Tuesday, December 3, 2013

A New Measure of Team-Player Relationship

Hi all! My short blogging hiatus is officially over.  I’m coming back just as good as I was before and never leaving again!  No Rose-ing here! 
Like, seriously? That's the joke you come back with?
For real, though!  I woke up one night in a cold sweat worrying that my blog would die in cyberspace if I never updated it again! 
*Crowd lets out another huge groan*
Speaking of Kevin Durant, though….he went absolutely bonkers on the Minnesota Timberwolves Sunday night to the tune of 32 points, 10 rebounds, and 12 assists on 14/21 shooting.  Certainly, it was one of the better performances of the young season.  But is there a way to quantify exactly how it ranks in comparison to the other dominant outings?  

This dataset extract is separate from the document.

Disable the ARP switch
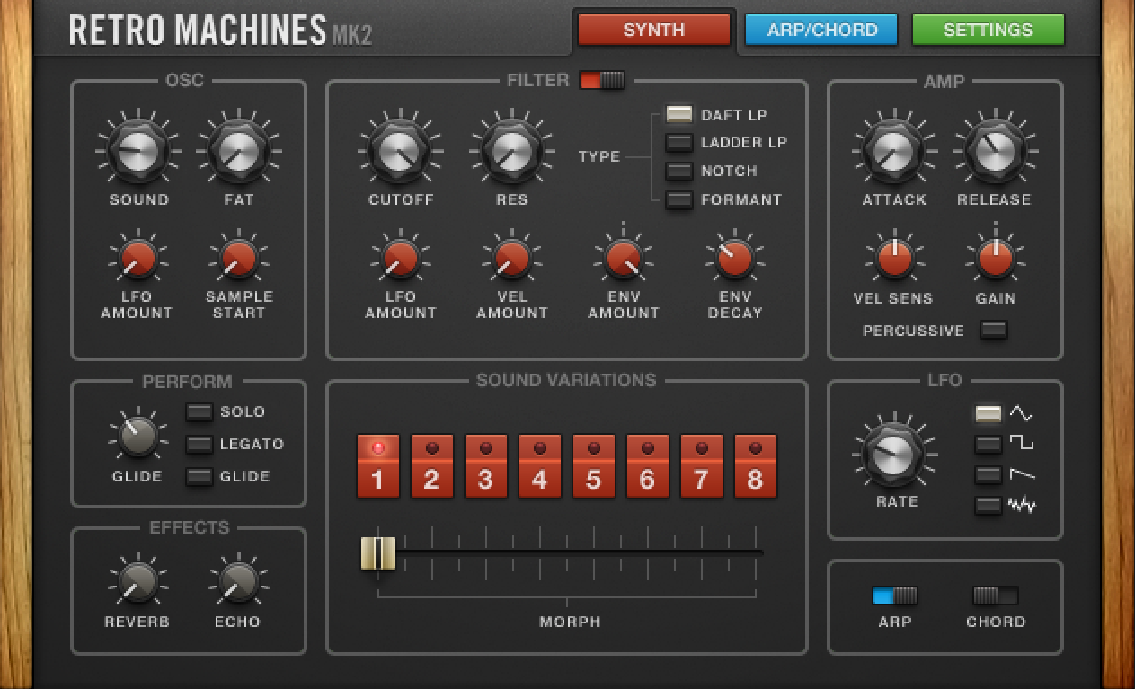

You’re absolutely right if you guessed/know that there is!  The esteemed John Hollinger has developed a metric called “Game Score” that is tracked at basketball-reference.com.  The Game Score is similar the Player Efficiency Rating (PER), except that it is tracked on a per-game basis and does not account for opponent or minutes played.  The scale ends up being about the same as points per game, in the sense that a Game Score of 10 is about average and a Score of 40 Is excellent. 

Durant’s game ranks 2nd in Game Scores this season to Chris Paul’s 42 point, 16 assist, 6 steal game against Golden State on Halloween.  Here is the complete list of the top 5 Game Scores this season:

  1. Chris Paul 10/31 vs. Golden State: 12-20 FG, 2 3PTM, 16-17 FT, 15 AST, 6 STL, 42 PTS, Game Score: 42.3
  2.    Kevin Durant 12/1 vs. Minnesota: 14-21 FG, 3 3PTM, 10 REB, 12 AST, 4 STL, 4 BLK, 32 PTS, Game Score: 38.3
  3. Kevin Durant 11/8 @ Detroit: 9-15 FG, 2 3PTM, 17-19 FT, 8 REB, 7 AST, 3 STL, 37 PTS, Game Score: 36.9
  4. Michael Carter-Williams 10/30 vs. Miami: 6-10 FG, 4 3PTM, 7 REB, 12 AST, 9 STL, 22 PTS, Game Score: 34.7
  5. Andre Drummond 12/1 vs. Philadelphia: 12-15 FG, 7-18 FT, 19 REB, 6 STL, 31 PTS, Game Score: 34.6

The Thunder pulled out their game on 12/1 by a score of 112-102, much in thanks to Durant’s efforts.  But often times, a team fails to win despite a huge effort from their alpha player.  Just last night, for example, Paul George attempted to slay the Blazers with 43 points, but the Pacers still fell short. 

The different results of the Pacers and Thunder formed a huge thought bubble in my mind.   Which stars’ big performances most directly lead to their team wins?  On the other hand, which stars can afford to have an off night and their team still pulls off the victory? 

In order to answer the question, I have created a metric called “The Dependency Margin.”  It is very simple: the average Game Score of a player in wins minus the average Game Score in losses.  This helps to answer the question of how much a team depends on an above average performance from their star to get the W.  

(Note:  As a control, I scaled Game Scores by minutes played in cases of foul trouble or sitting out in blowouts.)

Let’s take a look at the results from top MVP Candidates from last season:




And by total Dependency Margin:



There are many factors that could yield these results, including complete randomness.  Here are some I feel are worth discussion: 
  • ·         It makes sense that Chris Paul’s performances would lead directly to either team success or failure.  Per NBA.com’s Player Tracking data, Paul is third in the league this season in touches per game.  It is possible he was even higher last year now that low usage starter Willie Green has been replaced by JJ Redick.  Does the Dependency Margin relate directly to touches (would need to analyze further on backcourt players)?
  • ·         Kevin Durant had the lowest Dependency Margin last season of the MVP candidates.  Is this a testament to the “win by the Westbrook/lose by the Westbrook” theory that maybe the point guard’s erratic play is more of an indicator of team success than its steady leader? 
  • ·         James Harden has been accused of dogging it at times, standing on the perimeter and leaving his teammates on an Iso Island.  Is it possible that he takes lower percentage, lazier shots when his team is trailing and going to lose (last night’s loss withstanding)? 
  • ·         Kobe Bryant’s year with his new super-team was a super-bust and critics pointed to the Mamba’s defensive interest level as a main reason.  Maybe when Kobe expends all his energy on the offensive end, he gives up more on defense, making the net gains minimal for the team.  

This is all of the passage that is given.